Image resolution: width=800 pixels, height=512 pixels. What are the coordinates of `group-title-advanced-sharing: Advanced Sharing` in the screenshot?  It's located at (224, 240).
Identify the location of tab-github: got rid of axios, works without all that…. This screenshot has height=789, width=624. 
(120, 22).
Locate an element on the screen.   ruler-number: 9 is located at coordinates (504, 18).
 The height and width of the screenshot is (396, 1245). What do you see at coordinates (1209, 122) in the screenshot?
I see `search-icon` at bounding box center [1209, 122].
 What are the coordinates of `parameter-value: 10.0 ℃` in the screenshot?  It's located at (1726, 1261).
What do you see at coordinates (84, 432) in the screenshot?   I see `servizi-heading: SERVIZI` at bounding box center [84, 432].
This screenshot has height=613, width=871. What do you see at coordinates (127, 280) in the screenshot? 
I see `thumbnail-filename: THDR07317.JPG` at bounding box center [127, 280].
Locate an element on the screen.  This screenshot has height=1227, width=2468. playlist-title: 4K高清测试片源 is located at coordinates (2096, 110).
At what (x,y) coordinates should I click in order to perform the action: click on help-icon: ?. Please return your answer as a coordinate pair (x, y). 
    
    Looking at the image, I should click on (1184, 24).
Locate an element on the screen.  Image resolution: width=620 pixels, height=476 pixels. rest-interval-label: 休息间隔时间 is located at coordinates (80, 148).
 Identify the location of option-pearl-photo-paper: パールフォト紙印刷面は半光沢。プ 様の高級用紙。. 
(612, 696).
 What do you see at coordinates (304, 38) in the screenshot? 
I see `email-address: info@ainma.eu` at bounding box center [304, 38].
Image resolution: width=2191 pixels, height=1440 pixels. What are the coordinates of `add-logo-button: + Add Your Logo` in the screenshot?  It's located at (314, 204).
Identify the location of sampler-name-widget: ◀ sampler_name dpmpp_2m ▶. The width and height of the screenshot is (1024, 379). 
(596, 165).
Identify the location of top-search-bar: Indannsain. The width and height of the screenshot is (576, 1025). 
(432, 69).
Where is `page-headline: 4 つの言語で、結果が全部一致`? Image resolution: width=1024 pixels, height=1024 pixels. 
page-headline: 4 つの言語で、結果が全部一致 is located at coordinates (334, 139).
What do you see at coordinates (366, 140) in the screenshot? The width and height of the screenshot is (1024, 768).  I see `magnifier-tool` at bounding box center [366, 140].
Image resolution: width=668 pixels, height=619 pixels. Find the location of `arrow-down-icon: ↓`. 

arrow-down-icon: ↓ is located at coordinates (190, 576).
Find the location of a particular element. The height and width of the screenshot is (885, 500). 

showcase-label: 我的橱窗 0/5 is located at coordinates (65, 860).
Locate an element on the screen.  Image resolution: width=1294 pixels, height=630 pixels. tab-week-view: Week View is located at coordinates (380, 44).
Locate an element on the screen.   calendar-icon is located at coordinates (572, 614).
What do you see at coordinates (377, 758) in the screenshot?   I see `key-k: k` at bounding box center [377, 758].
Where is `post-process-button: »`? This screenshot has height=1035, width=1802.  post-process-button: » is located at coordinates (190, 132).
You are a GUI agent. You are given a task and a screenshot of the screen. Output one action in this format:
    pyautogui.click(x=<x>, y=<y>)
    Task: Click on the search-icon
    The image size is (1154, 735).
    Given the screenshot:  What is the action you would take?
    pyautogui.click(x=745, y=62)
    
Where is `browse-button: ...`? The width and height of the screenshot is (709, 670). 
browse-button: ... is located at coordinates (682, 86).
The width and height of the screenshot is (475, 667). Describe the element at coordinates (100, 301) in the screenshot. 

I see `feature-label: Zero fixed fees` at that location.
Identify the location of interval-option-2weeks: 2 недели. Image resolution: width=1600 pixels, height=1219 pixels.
·····
● Work request: Copy every line of the material above with no changes.

● Answer section:
Image resolution: width=800 pixels, height=512 pixels. What are the coordinates of `group-title-advanced-sharing: Advanced Sharing` in the screenshot?  It's located at (224, 240).
Identify the location of tab-github: got rid of axios, works without all that…. This screenshot has height=789, width=624. 
(120, 22).
Locate an element on the screen.   ruler-number: 9 is located at coordinates (504, 18).
 The height and width of the screenshot is (396, 1245). What do you see at coordinates (1209, 122) in the screenshot?
I see `search-icon` at bounding box center [1209, 122].
 What are the coordinates of `parameter-value: 10.0 ℃` in the screenshot?  It's located at (1726, 1261).
What do you see at coordinates (84, 432) in the screenshot?   I see `servizi-heading: SERVIZI` at bounding box center [84, 432].
This screenshot has height=613, width=871. What do you see at coordinates (127, 280) in the screenshot? 
I see `thumbnail-filename: THDR07317.JPG` at bounding box center [127, 280].
Locate an element on the screen.  This screenshot has height=1227, width=2468. playlist-title: 4K高清测试片源 is located at coordinates (2096, 110).
At what (x,y) coordinates should I click in order to perform the action: click on help-icon: ?. Please return your answer as a coordinate pair (x, y). 
    
    Looking at the image, I should click on (1184, 24).
Locate an element on the screen.  Image resolution: width=620 pixels, height=476 pixels. rest-interval-label: 休息间隔时间 is located at coordinates (80, 148).
 Identify the location of option-pearl-photo-paper: パールフォト紙印刷面は半光沢。プ 様の高級用紙。. 
(612, 696).
 What do you see at coordinates (304, 38) in the screenshot? 
I see `email-address: info@ainma.eu` at bounding box center [304, 38].
Image resolution: width=2191 pixels, height=1440 pixels. What are the coordinates of `add-logo-button: + Add Your Logo` in the screenshot?  It's located at (314, 204).
Identify the location of sampler-name-widget: ◀ sampler_name dpmpp_2m ▶. The width and height of the screenshot is (1024, 379). 
(596, 165).
Identify the location of top-search-bar: Indannsain. The width and height of the screenshot is (576, 1025). 
(432, 69).
Where is `page-headline: 4 つの言語で、結果が全部一致`? Image resolution: width=1024 pixels, height=1024 pixels. 
page-headline: 4 つの言語で、結果が全部一致 is located at coordinates (334, 139).
What do you see at coordinates (366, 140) in the screenshot? The width and height of the screenshot is (1024, 768).  I see `magnifier-tool` at bounding box center [366, 140].
Image resolution: width=668 pixels, height=619 pixels. Find the location of `arrow-down-icon: ↓`. 

arrow-down-icon: ↓ is located at coordinates (190, 576).
Find the location of a particular element. The height and width of the screenshot is (885, 500). 

showcase-label: 我的橱窗 0/5 is located at coordinates (65, 860).
Locate an element on the screen.  Image resolution: width=1294 pixels, height=630 pixels. tab-week-view: Week View is located at coordinates (380, 44).
Locate an element on the screen.   calendar-icon is located at coordinates (572, 614).
What do you see at coordinates (377, 758) in the screenshot?   I see `key-k: k` at bounding box center [377, 758].
Where is `post-process-button: »`? This screenshot has height=1035, width=1802.  post-process-button: » is located at coordinates (190, 132).
You are a GUI agent. You are given a task and a screenshot of the screen. Output one action in this format:
    pyautogui.click(x=<x>, y=<y>)
    Task: Click on the search-icon
    The image size is (1154, 735).
    Given the screenshot:  What is the action you would take?
    pyautogui.click(x=745, y=62)
    
Where is `browse-button: ...`? The width and height of the screenshot is (709, 670). 
browse-button: ... is located at coordinates (682, 86).
The width and height of the screenshot is (475, 667). Describe the element at coordinates (100, 301) in the screenshot. 

I see `feature-label: Zero fixed fees` at that location.
Identify the location of interval-option-2weeks: 2 недели. Image resolution: width=1600 pixels, height=1219 pixels.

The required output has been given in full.